Nothing left to do but run our `two_layer_moa` now!

> NOTE: You may see `Error code: 429 ...` this is expected behaviour! We built in a backoff in our `run_llm` helper function to make sure we're using the Together AI API responsibly.

In [None]:
user_prompt = "What is the meaning of life?"

asyncio.run(two_layer_moa(user_prompt))

Error code: 429 - {"message": "You have been rate limited. Your rate limit is 60 queries per minute. Please navigate to https://api.together.xyz/settings/billing to upgrade to a paid plan.", "type_": "credit_limit"}
Error code: 429 - {"message": "You have been rate limited. Your rate limit is 60 queries per minute. Please navigate to https://api.together.xyz/settings/billing to upgrade to a paid plan.", "type_": "credit_limit"}
Error code: 429 - {"message": "You have been rate limited. Your rate limit is 60 queries per minute. Please navigate to https://api.together.xyz/settings/billing to upgrade to a paid plan.", "type_": "credit_limit"}
Error code: 429 - {"message": "You have been rate limited. Your rate limit is 60 queries per minute. Please navigate to https://api.together.xyz/settings/billing to upgrade to a paid plan.", "type_": "credit_limit"}
The question of the meaning of life is one of the most profound and elusive inquiries humanity has ever pondered. It has been debated by

## Setting Up Multi-Layer Proposal MoA

Now that we've constructed the simple MoA system, let's extend it to a multi-layer proposal MoA.
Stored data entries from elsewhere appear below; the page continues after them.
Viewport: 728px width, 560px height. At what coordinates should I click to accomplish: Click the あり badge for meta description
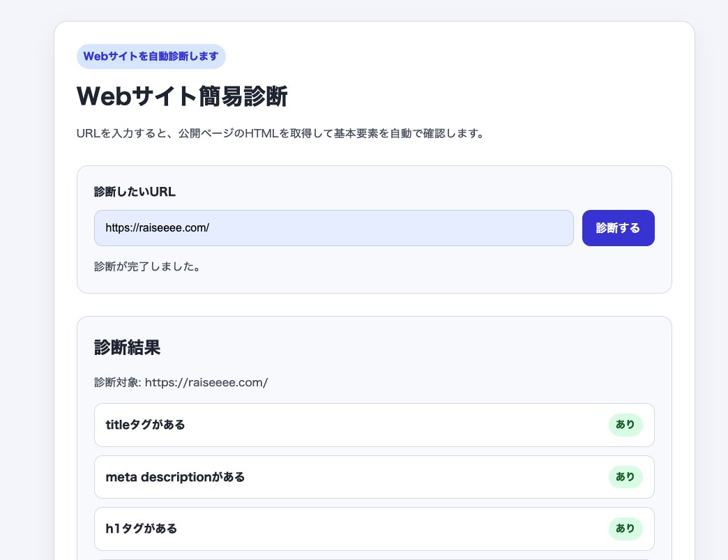tap(625, 477)
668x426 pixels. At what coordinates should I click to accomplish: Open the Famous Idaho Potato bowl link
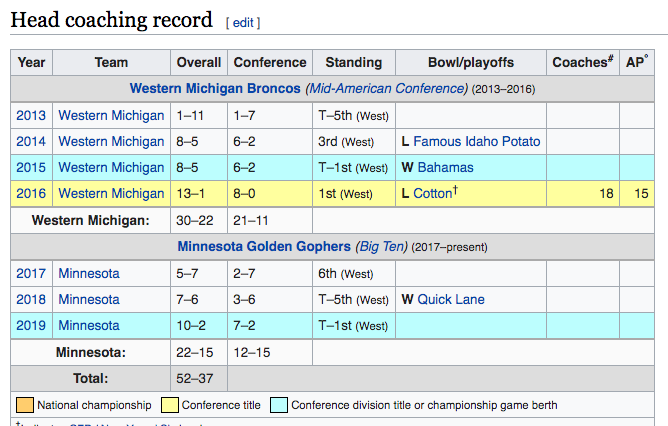click(x=477, y=141)
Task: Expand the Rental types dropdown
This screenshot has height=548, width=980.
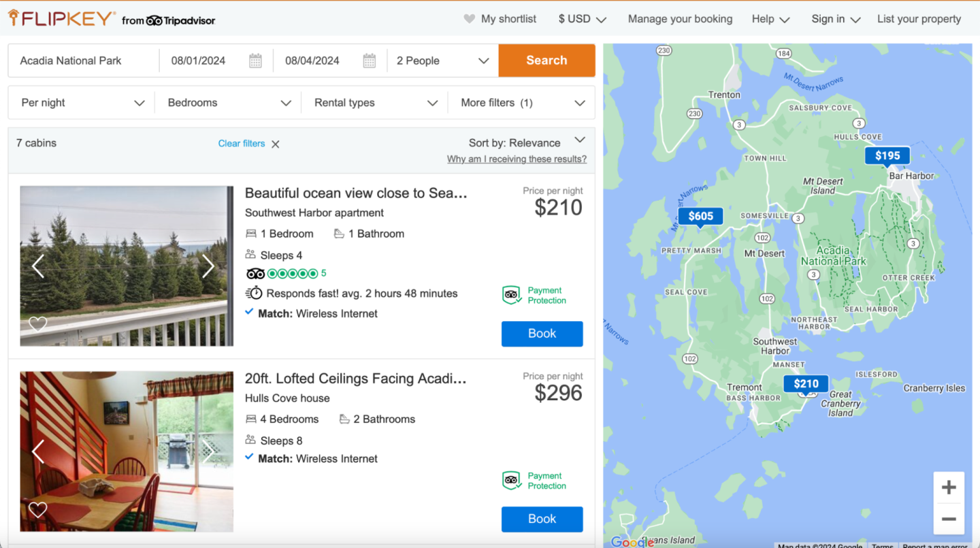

In essence, this will be the same process - but we will have the ability to include more layers.

In the following example - we'll look at constructing the original system as shown here:

![image](https://i.imgur.com/OYRhF8R.png)

Let's dig right in!

### Intermediate State

Due to the fact that we must collect and concatenate responses with the user query between each layer - we'll build a simple helper function to accomplish this.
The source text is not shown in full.